Assignment:
Reproduce exactly the lines from the one containing "Given: Click the" through the end of the entries, including both. Drop the pictures.

Content starts

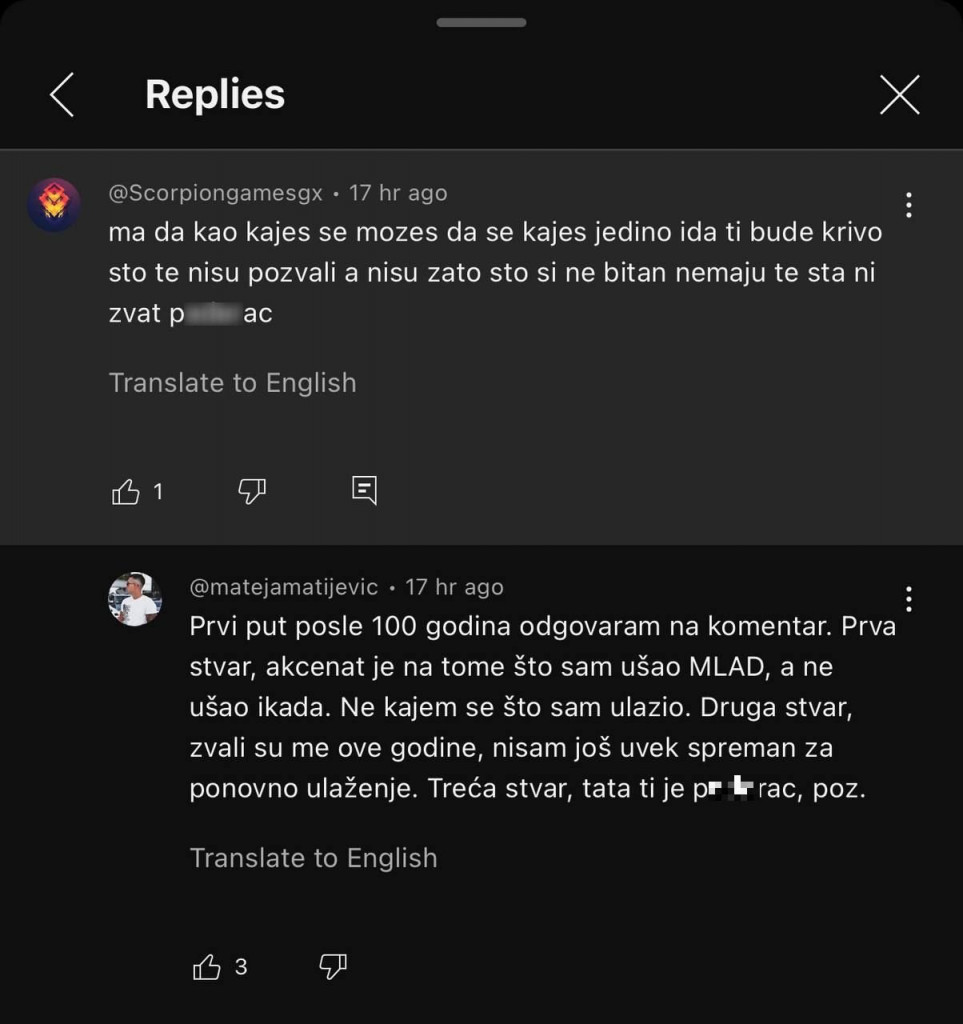This screenshot has height=1024, width=963.
Task: Click the dislike icon on Scorpiongamesgx's comment
Action: point(251,490)
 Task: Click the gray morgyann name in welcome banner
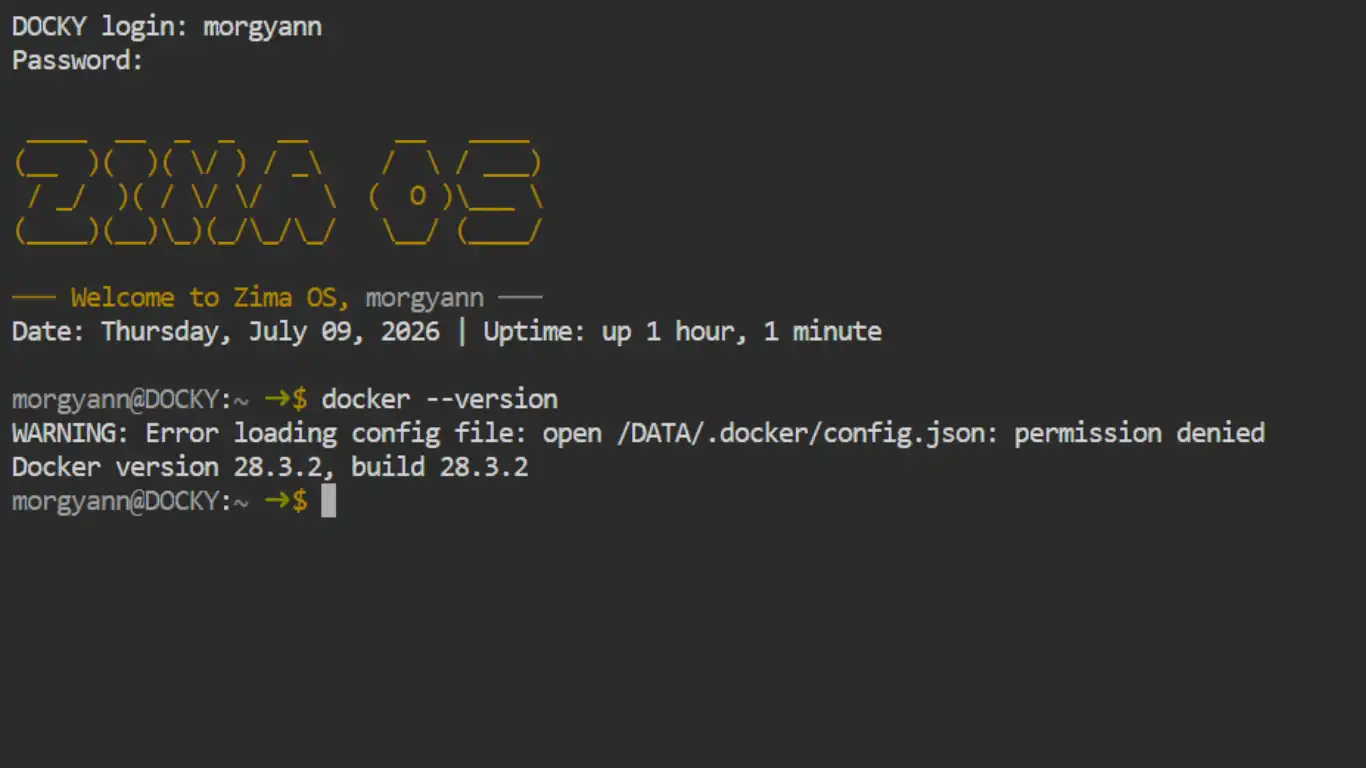(425, 298)
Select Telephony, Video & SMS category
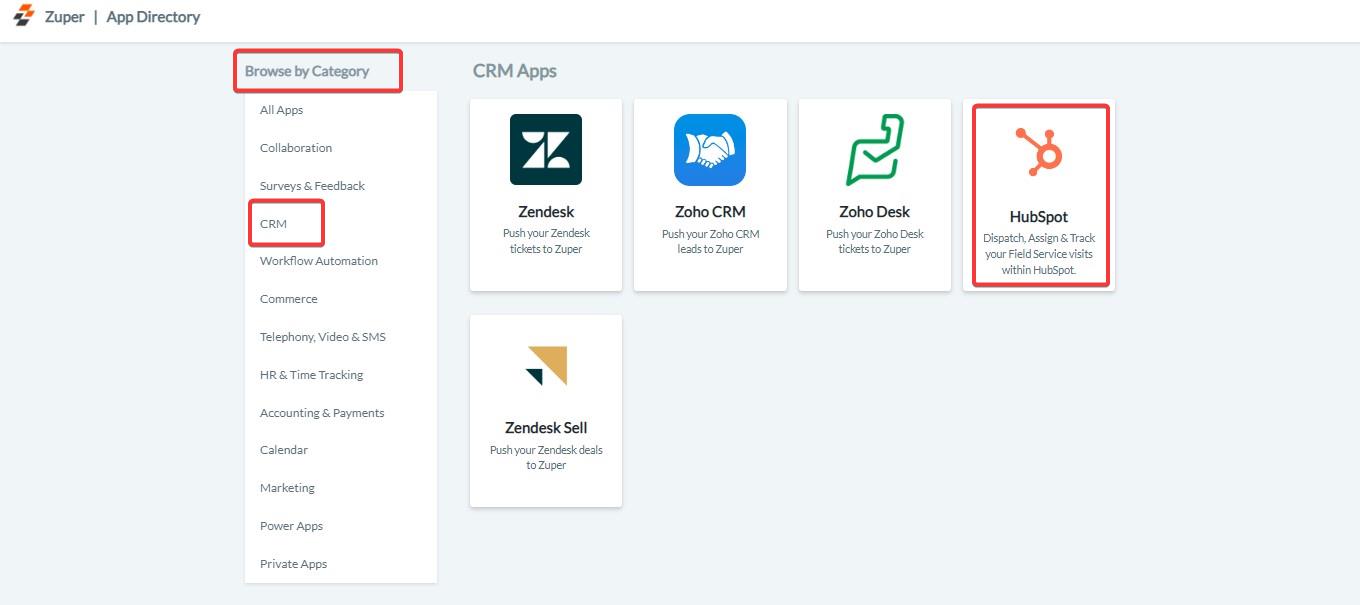This screenshot has height=605, width=1360. (322, 337)
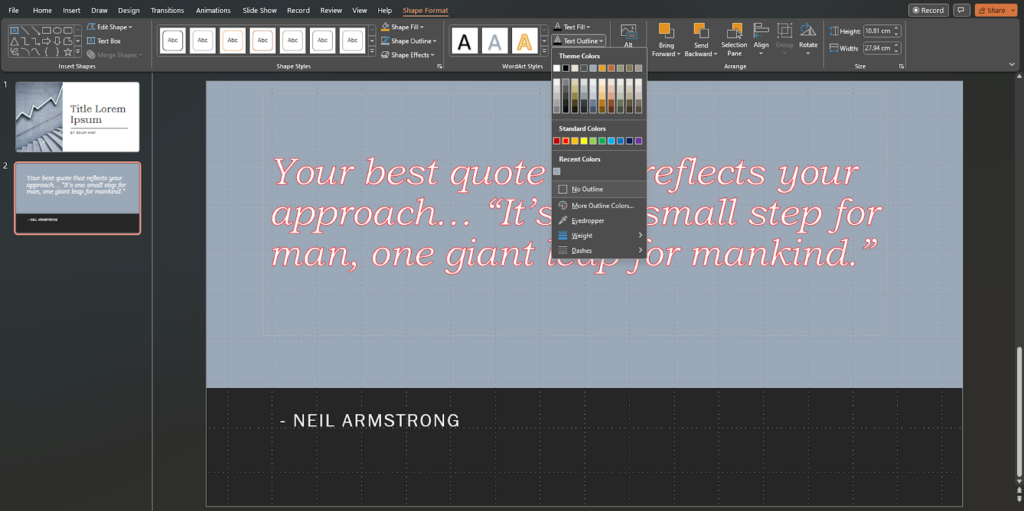This screenshot has width=1024, height=511.
Task: Select the first slide thumbnail
Action: [77, 117]
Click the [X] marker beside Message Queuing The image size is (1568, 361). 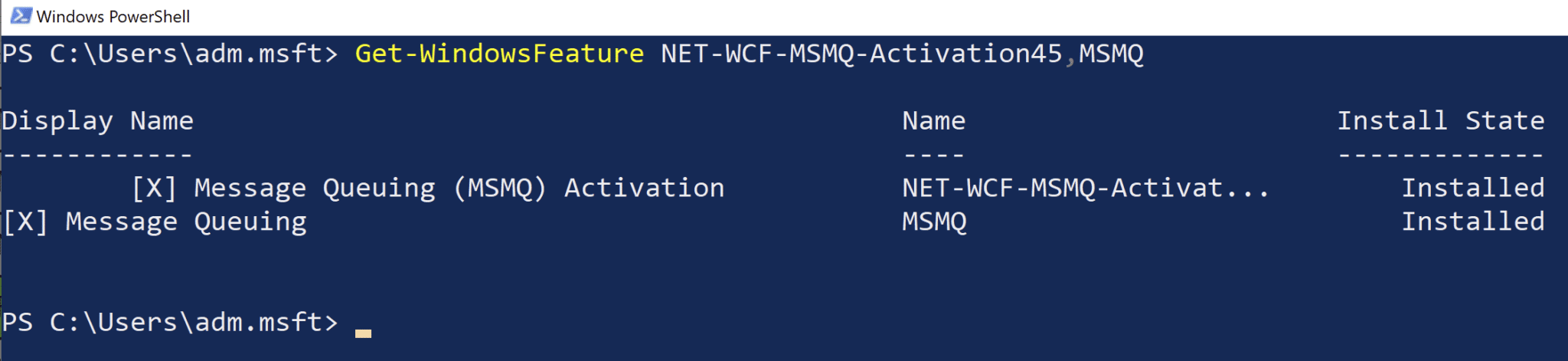(26, 222)
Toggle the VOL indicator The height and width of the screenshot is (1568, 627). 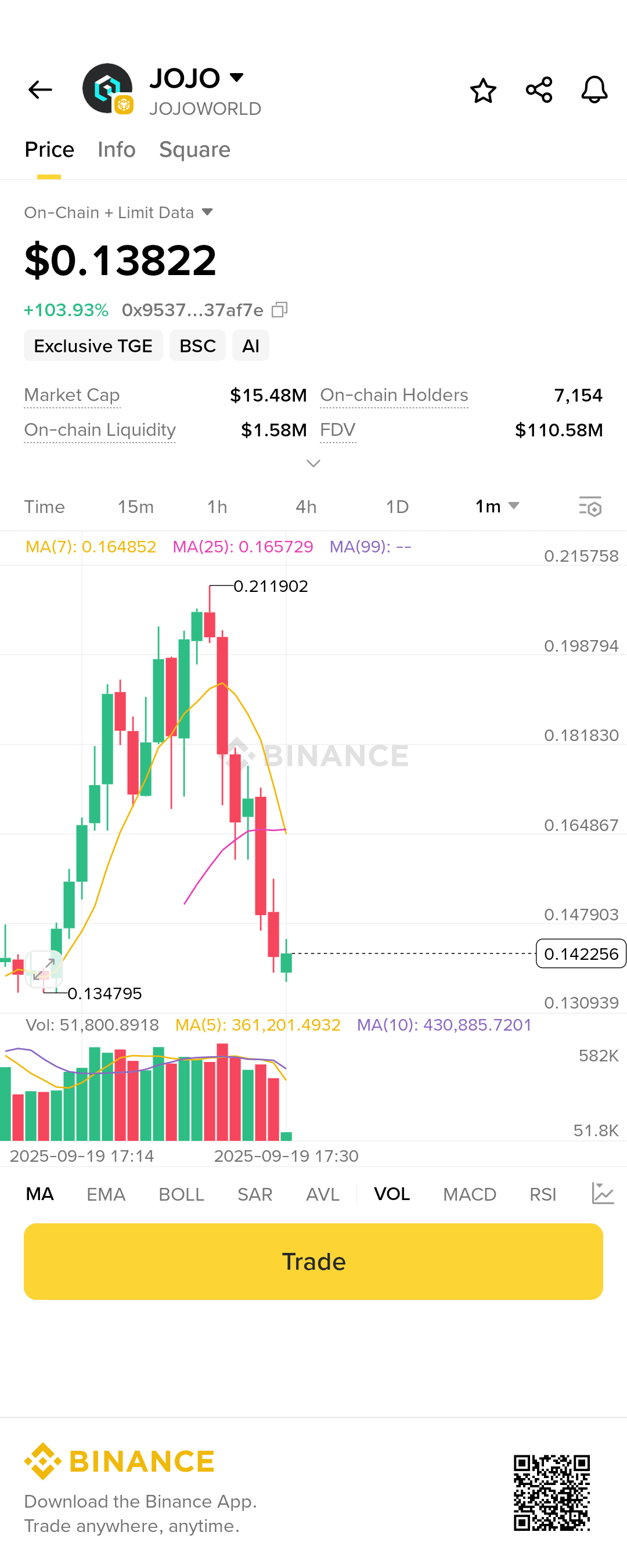point(391,1194)
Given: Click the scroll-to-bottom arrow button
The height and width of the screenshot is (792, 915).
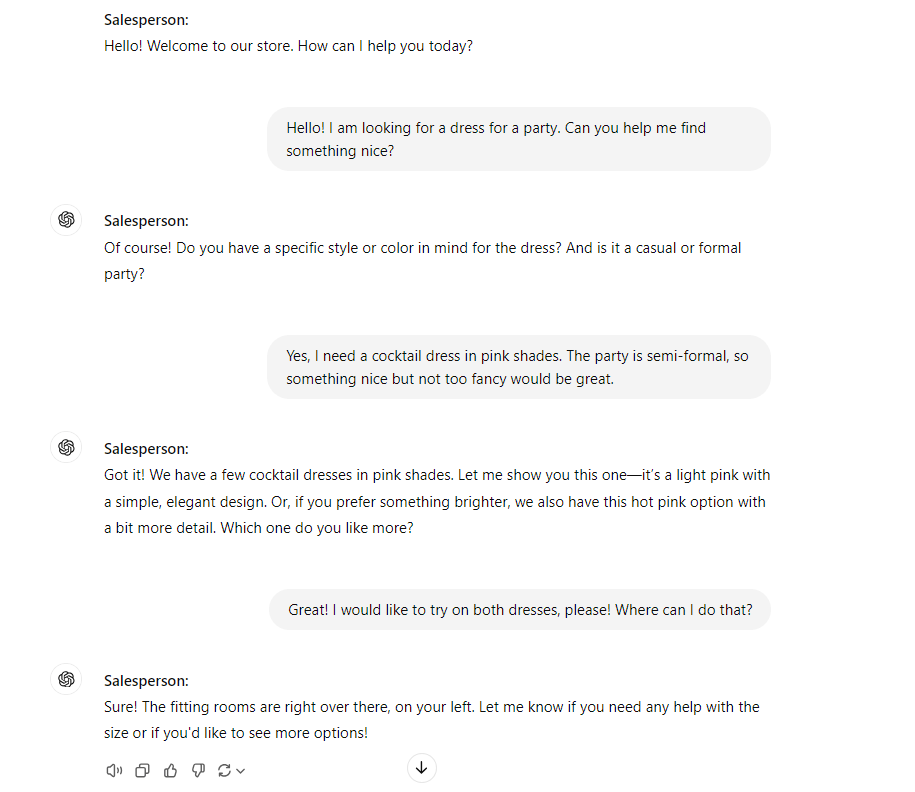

Content ends

Solution to this task:
Given: Click the scroll-to-bottom arrow button
The height and width of the screenshot is (792, 915).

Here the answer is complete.